El índice de los traumas determinantes ya ha sido prolijamente editado por

incontables autores. En su oportunidad, Carlos Marx lo recordó así: “El

descubrimiento del oro y la plata de América, la extirpación, la esclavización y el

entierro en las minas de la población aborigen, el inicio de la conquista y el saqueo de

las Indias Orientales, la transformación de África en un coto para la caza comercial de

negros, marcaron fuertemente el rosado amanecer de la era de producción capitalista”.

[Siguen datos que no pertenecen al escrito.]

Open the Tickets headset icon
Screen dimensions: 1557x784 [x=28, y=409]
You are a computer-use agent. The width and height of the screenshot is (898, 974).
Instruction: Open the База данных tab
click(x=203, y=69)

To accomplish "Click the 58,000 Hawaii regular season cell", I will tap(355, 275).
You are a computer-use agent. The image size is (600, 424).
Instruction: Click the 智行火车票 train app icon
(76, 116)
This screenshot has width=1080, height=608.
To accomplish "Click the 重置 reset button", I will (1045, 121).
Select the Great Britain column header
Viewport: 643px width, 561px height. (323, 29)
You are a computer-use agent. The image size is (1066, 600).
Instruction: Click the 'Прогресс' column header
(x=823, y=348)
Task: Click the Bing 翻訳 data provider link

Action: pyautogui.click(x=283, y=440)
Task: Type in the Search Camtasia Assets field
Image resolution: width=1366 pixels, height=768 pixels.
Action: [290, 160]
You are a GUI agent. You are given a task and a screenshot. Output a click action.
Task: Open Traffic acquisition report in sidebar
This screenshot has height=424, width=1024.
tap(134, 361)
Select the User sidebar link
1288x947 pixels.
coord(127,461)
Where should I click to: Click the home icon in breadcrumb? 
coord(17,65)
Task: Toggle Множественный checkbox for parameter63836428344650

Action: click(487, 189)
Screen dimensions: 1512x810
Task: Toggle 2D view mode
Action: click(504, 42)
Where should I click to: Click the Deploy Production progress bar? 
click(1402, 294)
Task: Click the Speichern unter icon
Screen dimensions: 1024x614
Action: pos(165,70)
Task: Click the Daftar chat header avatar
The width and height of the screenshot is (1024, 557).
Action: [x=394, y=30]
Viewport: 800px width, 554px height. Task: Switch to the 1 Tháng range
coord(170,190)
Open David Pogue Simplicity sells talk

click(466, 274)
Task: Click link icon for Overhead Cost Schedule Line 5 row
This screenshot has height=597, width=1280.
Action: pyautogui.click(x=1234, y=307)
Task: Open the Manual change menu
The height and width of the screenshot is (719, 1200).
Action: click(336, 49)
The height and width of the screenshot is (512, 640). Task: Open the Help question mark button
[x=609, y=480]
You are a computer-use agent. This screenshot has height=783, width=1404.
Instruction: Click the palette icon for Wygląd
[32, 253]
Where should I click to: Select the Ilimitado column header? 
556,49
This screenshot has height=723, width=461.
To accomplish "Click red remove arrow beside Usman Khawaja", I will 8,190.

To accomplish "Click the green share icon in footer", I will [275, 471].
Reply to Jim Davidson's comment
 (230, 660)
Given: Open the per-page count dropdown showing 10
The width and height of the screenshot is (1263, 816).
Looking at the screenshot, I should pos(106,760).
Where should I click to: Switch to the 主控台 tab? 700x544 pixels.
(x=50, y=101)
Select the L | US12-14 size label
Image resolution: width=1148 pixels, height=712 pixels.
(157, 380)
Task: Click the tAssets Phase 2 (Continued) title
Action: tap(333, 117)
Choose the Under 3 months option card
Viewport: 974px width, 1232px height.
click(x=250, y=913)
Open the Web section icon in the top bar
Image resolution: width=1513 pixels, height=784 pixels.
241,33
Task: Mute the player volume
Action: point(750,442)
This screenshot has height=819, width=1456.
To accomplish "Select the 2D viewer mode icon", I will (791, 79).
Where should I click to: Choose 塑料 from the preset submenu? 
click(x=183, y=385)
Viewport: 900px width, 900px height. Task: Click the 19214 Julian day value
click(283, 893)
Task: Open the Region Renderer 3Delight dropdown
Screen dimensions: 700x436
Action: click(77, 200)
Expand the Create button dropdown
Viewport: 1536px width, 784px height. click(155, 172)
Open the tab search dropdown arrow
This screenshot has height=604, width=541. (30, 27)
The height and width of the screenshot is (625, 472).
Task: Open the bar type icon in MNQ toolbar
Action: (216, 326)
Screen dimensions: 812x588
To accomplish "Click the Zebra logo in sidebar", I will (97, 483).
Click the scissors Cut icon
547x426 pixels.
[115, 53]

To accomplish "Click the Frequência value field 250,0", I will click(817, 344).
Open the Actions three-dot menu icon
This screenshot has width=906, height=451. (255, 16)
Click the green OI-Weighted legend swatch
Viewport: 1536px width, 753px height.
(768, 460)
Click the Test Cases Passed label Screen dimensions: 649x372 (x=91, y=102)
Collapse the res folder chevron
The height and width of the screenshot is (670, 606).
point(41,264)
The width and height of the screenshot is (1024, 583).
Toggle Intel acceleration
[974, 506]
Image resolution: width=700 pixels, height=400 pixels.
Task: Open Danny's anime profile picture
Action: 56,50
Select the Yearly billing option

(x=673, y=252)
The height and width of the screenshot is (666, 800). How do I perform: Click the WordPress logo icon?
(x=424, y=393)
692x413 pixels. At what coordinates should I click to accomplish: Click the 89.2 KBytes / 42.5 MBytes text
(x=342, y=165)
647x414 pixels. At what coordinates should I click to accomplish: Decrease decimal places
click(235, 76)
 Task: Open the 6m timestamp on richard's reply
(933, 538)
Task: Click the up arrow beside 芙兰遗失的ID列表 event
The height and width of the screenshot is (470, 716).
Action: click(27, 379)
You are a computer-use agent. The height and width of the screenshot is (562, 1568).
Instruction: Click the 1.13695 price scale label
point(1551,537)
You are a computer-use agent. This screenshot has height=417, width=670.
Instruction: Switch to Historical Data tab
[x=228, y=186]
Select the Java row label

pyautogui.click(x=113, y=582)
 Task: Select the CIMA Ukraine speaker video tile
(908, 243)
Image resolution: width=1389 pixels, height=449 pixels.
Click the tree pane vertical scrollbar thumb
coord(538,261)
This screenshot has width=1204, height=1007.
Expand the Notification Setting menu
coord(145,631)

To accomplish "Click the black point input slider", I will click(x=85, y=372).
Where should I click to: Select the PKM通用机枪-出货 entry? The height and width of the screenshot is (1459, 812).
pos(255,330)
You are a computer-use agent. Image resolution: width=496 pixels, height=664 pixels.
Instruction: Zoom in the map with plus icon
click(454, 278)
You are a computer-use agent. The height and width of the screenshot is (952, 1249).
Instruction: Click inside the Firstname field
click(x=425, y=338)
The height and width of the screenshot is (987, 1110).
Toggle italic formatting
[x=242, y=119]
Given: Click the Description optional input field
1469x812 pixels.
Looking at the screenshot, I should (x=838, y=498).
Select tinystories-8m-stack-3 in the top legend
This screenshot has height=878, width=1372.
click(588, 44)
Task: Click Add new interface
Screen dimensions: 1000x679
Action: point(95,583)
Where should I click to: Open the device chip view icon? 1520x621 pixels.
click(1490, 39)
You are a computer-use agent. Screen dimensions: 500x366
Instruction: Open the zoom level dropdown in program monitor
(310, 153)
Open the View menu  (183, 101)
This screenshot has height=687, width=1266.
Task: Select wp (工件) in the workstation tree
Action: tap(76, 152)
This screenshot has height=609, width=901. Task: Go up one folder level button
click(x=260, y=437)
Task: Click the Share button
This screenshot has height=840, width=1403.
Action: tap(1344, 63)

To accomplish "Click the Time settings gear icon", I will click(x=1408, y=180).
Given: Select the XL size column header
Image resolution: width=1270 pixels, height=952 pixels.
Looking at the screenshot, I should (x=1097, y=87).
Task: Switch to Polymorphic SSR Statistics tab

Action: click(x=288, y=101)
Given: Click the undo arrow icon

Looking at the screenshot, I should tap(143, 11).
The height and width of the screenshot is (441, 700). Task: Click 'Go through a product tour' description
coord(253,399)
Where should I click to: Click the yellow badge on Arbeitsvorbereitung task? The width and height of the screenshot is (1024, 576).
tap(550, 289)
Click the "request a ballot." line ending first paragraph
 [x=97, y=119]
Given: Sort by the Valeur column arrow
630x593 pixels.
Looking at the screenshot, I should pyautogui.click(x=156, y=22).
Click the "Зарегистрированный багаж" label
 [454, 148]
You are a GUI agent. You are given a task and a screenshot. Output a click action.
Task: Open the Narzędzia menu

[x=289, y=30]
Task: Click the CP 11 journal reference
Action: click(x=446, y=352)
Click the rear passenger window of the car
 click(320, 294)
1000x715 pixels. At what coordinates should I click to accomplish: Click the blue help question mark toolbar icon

Lo problemático de ir más allá de un resumen abreviado de los traumas (o sea, de

hacer una simple anamnesis) es que en medio de esa tarea filosófico-terapéutica de

búsqueda de las formas “aletúrgicas” de la verdad se producirá necesariamente la

deflación del ego occidental y cristiano, tanto en su vertiente protestante como

católica. (Este es quizás el resultado más temido si se encaran reflexiones como estas;

temor que seguramente alimentó las resistencias seculares de los europeos y que

sostiene su fuerza de represión). El léxico filosófico necesita nuevos conceptos

rectores de y para los procesos de globalización, pero si estos conceptos no han podido

ser elaborados por la autoincapacitada cultura europea por suerte nos tocará a nosotros,

los que nos sentimos menos eurocentrados y más marginales, paulatinamente

construirlos. Tendremos tarea para rato, y ardua. Porque mi intención aquí no fue

restablecer la Historia. Es restablecernos a Nosotros Mismos.